Causes : défaut de fermeture incomplète du tube neural durant le développement embryonnaire. Les anomalies du tube neural comprennent aussi l'anencéphalie et l'encéphalocèle. Elles sont favorisées par le diabète, la fièvre. Description d'un allèle mutant du gène de la 5,10-méthylène tétrahydrofolate réductase avec atteinte du codon 677 (cet allèle accroit le risque de : fentes palatines / anomalies congénitales cardiaques, le taux d’avortement spontané de 30 % à 40 %, il augmente aussi de 40 % le risque de problèmes vasculaires placentaires et de 20 % la probabilité de pré-éclampsie. Il favorise aussi les retards mentaux, les stérilités et les risques de convulsions). Risque de spina bifida augmenté si l'un des deux parents en est lui-même atteint et que la mère ne prend pas d'acide folique, surtout si les 2 parents sont touchés et que la mère ne prend pas d'acide folique avant sa grossesse ou, au pire, durant son premier mois de grossesse..
 
Traitements : Les NN avec méningocèle devront être opérés immédiatement pour refermer la fente afin de prévenir une aggravation des lésions et des infections (méningite, méningo-encéphalite). Les autres traitements possibles sont l'éducation du malade (apprendre à gérer une incontinence), le port d'orthèses pour les assister à la marche ainsi que des opérations chrirugicales visant à limiter voire supprimer les risques d'incontinence telles que la pose de sphincters artificiels ou la suspension du col vésical.
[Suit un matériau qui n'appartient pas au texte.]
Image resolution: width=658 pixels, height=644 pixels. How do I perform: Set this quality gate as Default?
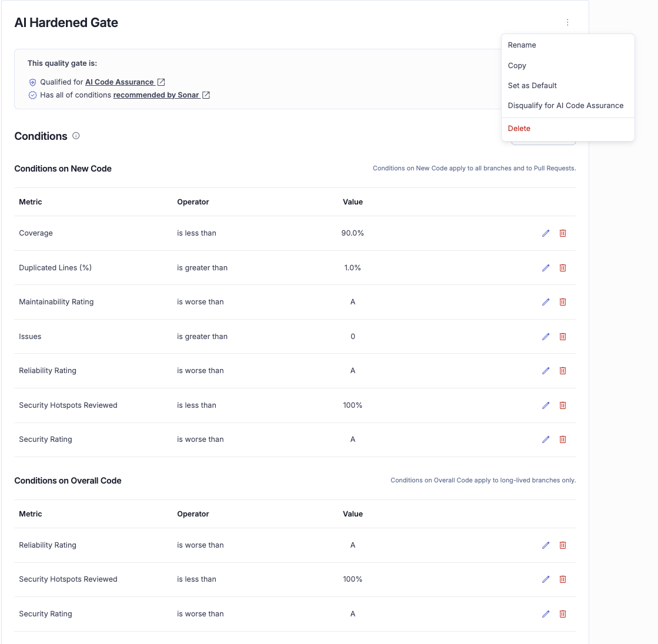(x=532, y=86)
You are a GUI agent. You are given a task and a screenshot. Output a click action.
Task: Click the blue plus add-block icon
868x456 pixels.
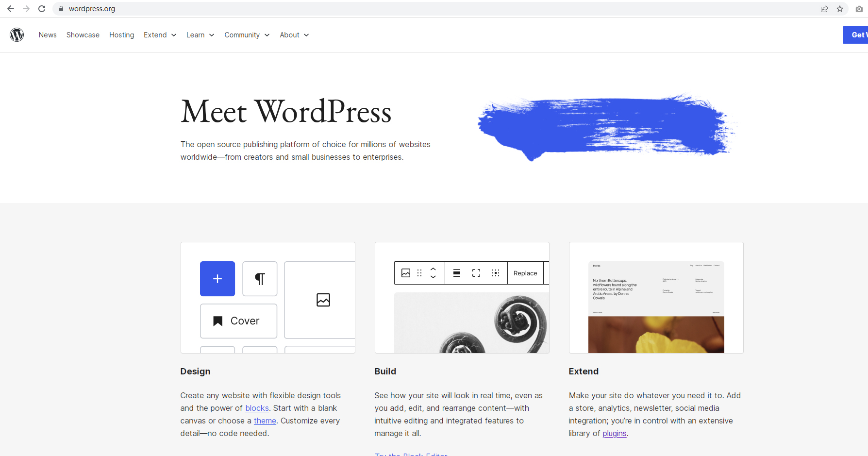point(217,279)
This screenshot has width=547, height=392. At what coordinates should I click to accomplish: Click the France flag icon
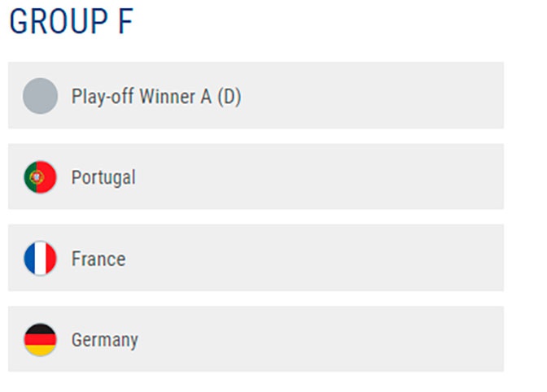click(40, 258)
Le myéloméningocèle est associé dans 80 % des cas à une hydrocéphalie qui nécessite la pose d'un shunt ventriculo-péritonéal (quelques semaines à quelques mois après la naissance) pour évacuer le trop-plein de LCR.
 Prévention : L'acide folique (vitamine B9) est utile dans la prévention du spina bifida. Il est recommandé aux femmes ayant planifié leur grossesse de prendre au moins 0,4 mg d'acide folique à partir d'un mois avant la conception, puis 1 mg par jour pendant les trois premiers mois de la grossesse, ce qui réduit le risque de 50 à 85 %. Les sources les plus importantes d'acide folique sont le pain complet, les pois et haricots, les légumes verts, et les fruits. Ses carences sont favorisées par une insuffisance d'absorption en particulier après résections intestinales, mais aussi par la prise de la pilule et/ou d'anticonvulsivants et/ou d'alcool.
Pour les femmes avec facteur de risque identifié : épileptiques sous traitement (valproate de sodium, carbamazépine, Méthotrexate) ou avec antécédents d'anomalie de fermeture du tube neural, une dose plus élevée de vitamine B9 est proposée, de l'ordre de 5 mg/j, selon les mêmes modalités. On propose par ailleurs un dépistage spécifique, portant sur le dosage sanguin de l’homocystéine, de la bétaïne, de l'AFP, et des échographies.